Stephen Blaise and Catherine Camille Cushman together form Fly 16×9.  This dynamic and innovative team were at the forefront of the digital revolution creating the first digital magazine.  Combining art, fashion and beauty, Fly 16×9 have created arresting images and continue to redefine how we consume our media while others wait in the wings.  Together they took the time to speak with me and Emily Sandberg, star of the Smoking Kills film, about their life and their work.

In your ‘Smoking Kills’ film your strong graphic images of women are reminiscent of Helmut Newton’s work.  What are your influences and how do they inform your work?

SB-Love Helmut! Thank you. Women, strong women in my family were larger-than-life, omnipresent beings when I was young. I think their presence in my life largely influenced my vision of women. You won’t see any giggling girls rolling around, mindlessly flitting about in my work. Few things are more offensive or insulting. It doesn’t interest me.  I’m influenced by my instinct and desire. I’m influenced by original thinkers. People who think or see things differently from everyone else around them and somehow resolve themselves to manifest their vision in their work.

Why did you choose the medium of film to communicate your vision to the world?

CCC – Because it combines all your senses. It’s rich! It’s the closest to the way I think. It’s a vehicle for me to explore ideas. It’s a medium with endless possibilities to convey an idea. The cinematic techniques of composition and editing mirror the processes of consciousness. It is the closest thing to dreaming or rendering our dreams consciously.

You had an understanding of how digital media would evolve long before others realized its potential.  What do you think gave you such foresight?

CCC – It’s true that we were using the medium of film and video to create fashion films years before others began to realize the significance and do the same, but when we began, our idea was to use the technology that had evolved to create the work, but the work was never about the technology, because that will always continue to change and evolve. What was always most important for us was and is the quality of the ideas, not the tools we use to express the ideas.

SB – I’m a super nerd, so I’ve been thinking about digital media since I was carrying a lunch box. I grew up reading comic books and sci-fi, so for me, nothing too exciting has happened yet.

Describe your creative process and how you execute that vision.

SB – There’s no specific formula. We find something that sparks an interest for us, or something that we completely don’t understand, and we explore it.

CCC- Our ideas come from everywhere. We develop an idea by fleshing out a concept and then we find the right people to execute that vision. Film is a collaborative medium that requires many creative people with very specific skill sets. Everything from the hair and makeup to the casting, script and camera work has to work for a film to be successful. We won’t hesitate to spend time, money, our efforts and the efforts of others on work, and then leave it all on the cutting room floor, if it doesn’t meet our expectations. We will not release content unless it meets our standards.

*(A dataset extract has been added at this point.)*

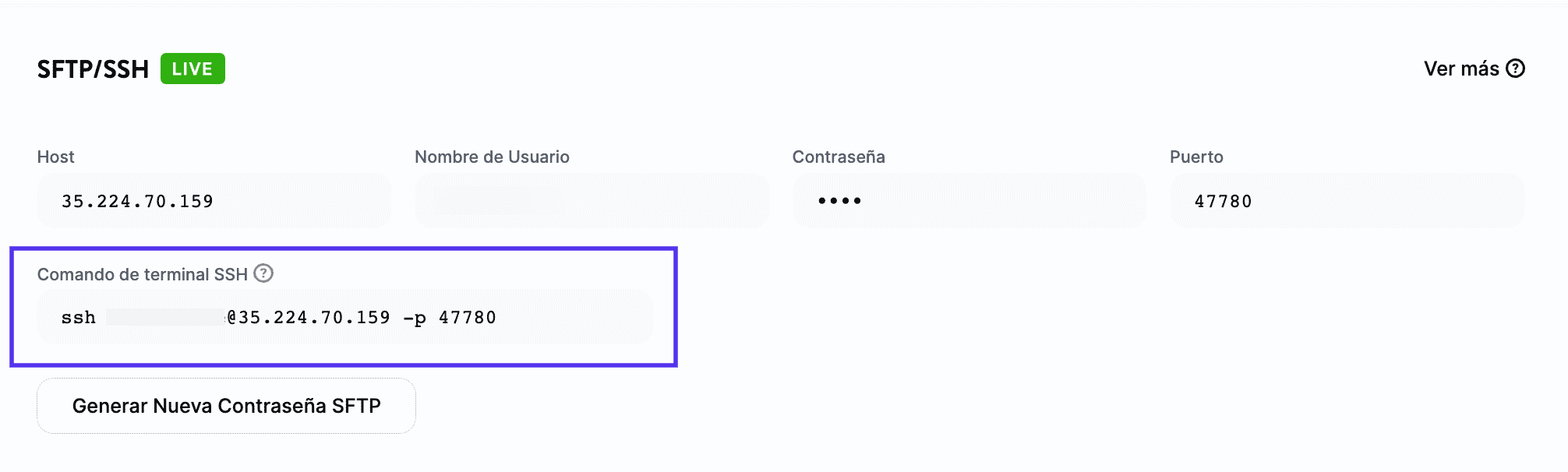
Task: Click the green LIVE status badge
Action: tap(192, 69)
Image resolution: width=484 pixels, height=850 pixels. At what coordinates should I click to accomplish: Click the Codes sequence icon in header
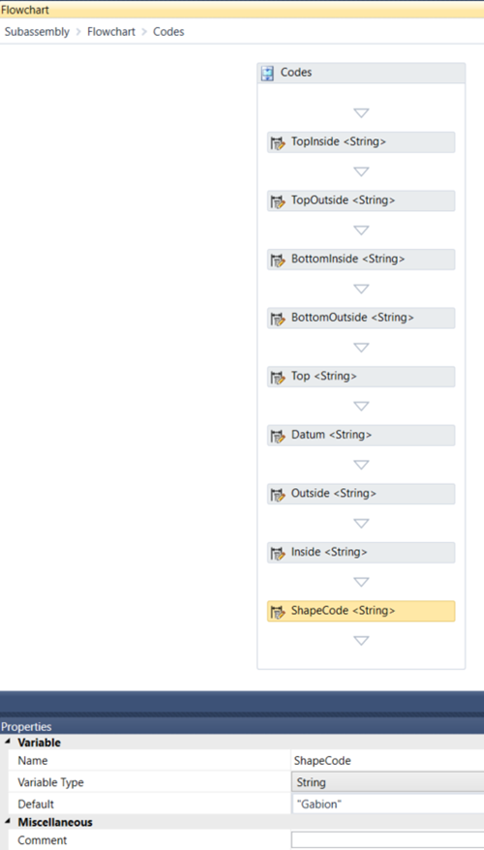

What do you look for in a subject when casting for your films?

SB – It’s nothing obvious. An ineffable quality that inspires me. Something inside of me has to say ‘yes!’

CCC – I think what Stephen means, is that after years in the business, it’s more difficult to become inspired by just a great face. It’s a combination of a great face and being present and connected that inspires us. Also, because there is more to our work than taking a beautiful picture, we look for people who are ready to challenge themselves in creating something extraordinary.

Style.com described your work as “The first fully digital fashion magazine, where music meets art meets video.”  Do you think this is an accurate assessment of what you create or do you find that description limiting and why?

CCC – I think it’s pretty accurate, however, we have evolved since we produced the first multi-media fashion magazine. From the very beginning, we were featured in Italian Vogue and the city of Milan placed an enormous banner of one of Stephen’s film stills on the Duomo during fashion week. We were embraced by the fashion world, but it was funny to us, because we considered ourselves a group of artists that used fashion as just one of many elements in the films were making. Thankfully, our work has evolved beyond the magazine and online platform, to projects being created exclusively for video installations in galleries and museums. To see your work projected 40ft onto the walls of MoMA’s atrium was really a thrill for us.

Did you take a conventional path through film school with formal training or was the process more organic?

CCC- We both have formal film backgrounds, but our desire was to take a unique path, regardless of knowledge, formal hierarchy, proper step etc.

SB- Ultimately, we learned most of what we know through doing.

Why do you think your partnership works so well?

SB- Why are you assuming our partnership works so well?

CCC – What each of us lacks, the other one has.

SB – For instance, she’s very smart, attractive and a talker…

CCC – Exactly! Lol

Do you think your portrayal of women is objectifying or empowering and why?

SB – Empowering absolutely. Atomic age, Godzilla coming out of the ice to destroy a city empowering!